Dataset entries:
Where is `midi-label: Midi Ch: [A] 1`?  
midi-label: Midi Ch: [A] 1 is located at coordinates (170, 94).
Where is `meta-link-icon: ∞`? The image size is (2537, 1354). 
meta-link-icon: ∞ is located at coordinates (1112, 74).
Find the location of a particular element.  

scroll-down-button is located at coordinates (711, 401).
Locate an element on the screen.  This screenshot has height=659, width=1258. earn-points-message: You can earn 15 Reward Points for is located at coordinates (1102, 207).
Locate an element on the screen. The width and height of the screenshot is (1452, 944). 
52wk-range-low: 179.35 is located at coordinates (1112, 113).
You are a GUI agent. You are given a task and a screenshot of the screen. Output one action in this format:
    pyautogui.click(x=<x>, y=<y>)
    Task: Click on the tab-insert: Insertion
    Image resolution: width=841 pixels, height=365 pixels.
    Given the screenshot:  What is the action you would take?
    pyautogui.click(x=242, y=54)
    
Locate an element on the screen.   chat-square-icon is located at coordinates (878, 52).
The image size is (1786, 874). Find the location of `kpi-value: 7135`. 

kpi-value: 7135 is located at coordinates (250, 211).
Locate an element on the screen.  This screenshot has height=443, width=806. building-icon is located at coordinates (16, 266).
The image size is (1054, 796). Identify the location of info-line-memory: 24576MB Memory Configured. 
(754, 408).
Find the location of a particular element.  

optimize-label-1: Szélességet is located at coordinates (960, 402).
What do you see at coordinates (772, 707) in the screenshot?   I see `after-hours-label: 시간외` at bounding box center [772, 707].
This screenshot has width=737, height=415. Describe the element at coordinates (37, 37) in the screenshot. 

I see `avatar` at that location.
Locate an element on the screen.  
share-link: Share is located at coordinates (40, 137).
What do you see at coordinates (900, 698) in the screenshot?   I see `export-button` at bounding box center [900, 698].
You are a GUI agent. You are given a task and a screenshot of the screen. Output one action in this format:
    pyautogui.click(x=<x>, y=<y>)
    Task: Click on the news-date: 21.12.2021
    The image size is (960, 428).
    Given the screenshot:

=== Task ===
Update the lines above so that each "Locate an element on the screen" becomes "Find an element on the screen", keeping everything else unchanged.

=== Solution for this problem ===
Where is `midi-label: Midi Ch: [A] 1`?  
midi-label: Midi Ch: [A] 1 is located at coordinates (170, 94).
Where is `meta-link-icon: ∞`? The image size is (2537, 1354). 
meta-link-icon: ∞ is located at coordinates (1112, 74).
Find the location of a particular element.  

scroll-down-button is located at coordinates (711, 401).
Find an element on the screen.  This screenshot has height=659, width=1258. earn-points-message: You can earn 15 Reward Points for is located at coordinates (1102, 207).
Find an element on the screen. The width and height of the screenshot is (1452, 944). 
52wk-range-low: 179.35 is located at coordinates (1112, 113).
You are a GUI agent. You are given a task and a screenshot of the screen. Output one action in this format:
    pyautogui.click(x=<x>, y=<y>)
    Task: Click on the tab-insert: Insertion
    Image resolution: width=841 pixels, height=365 pixels.
    Given the screenshot:  What is the action you would take?
    pyautogui.click(x=242, y=54)
    
Find an element on the screen.   chat-square-icon is located at coordinates (878, 52).
The image size is (1786, 874). Find the location of `kpi-value: 7135`. 

kpi-value: 7135 is located at coordinates (250, 211).
Find an element on the screen.  This screenshot has height=443, width=806. building-icon is located at coordinates (16, 266).
The image size is (1054, 796). Identify the location of info-line-memory: 24576MB Memory Configured. 
(754, 408).
Find the location of a particular element.  

optimize-label-1: Szélességet is located at coordinates (960, 402).
What do you see at coordinates (772, 707) in the screenshot?   I see `after-hours-label: 시간외` at bounding box center [772, 707].
This screenshot has width=737, height=415. Describe the element at coordinates (37, 37) in the screenshot. 

I see `avatar` at that location.
Find an element on the screen.  
share-link: Share is located at coordinates (40, 137).
What do you see at coordinates (900, 698) in the screenshot?   I see `export-button` at bounding box center [900, 698].
You are a GUI agent. You are given a task and a screenshot of the screen. Output one action in this format:
    pyautogui.click(x=<x>, y=<y>)
    Task: Click on the news-date: 21.12.2021
    The image size is (960, 428).
    Given the screenshot:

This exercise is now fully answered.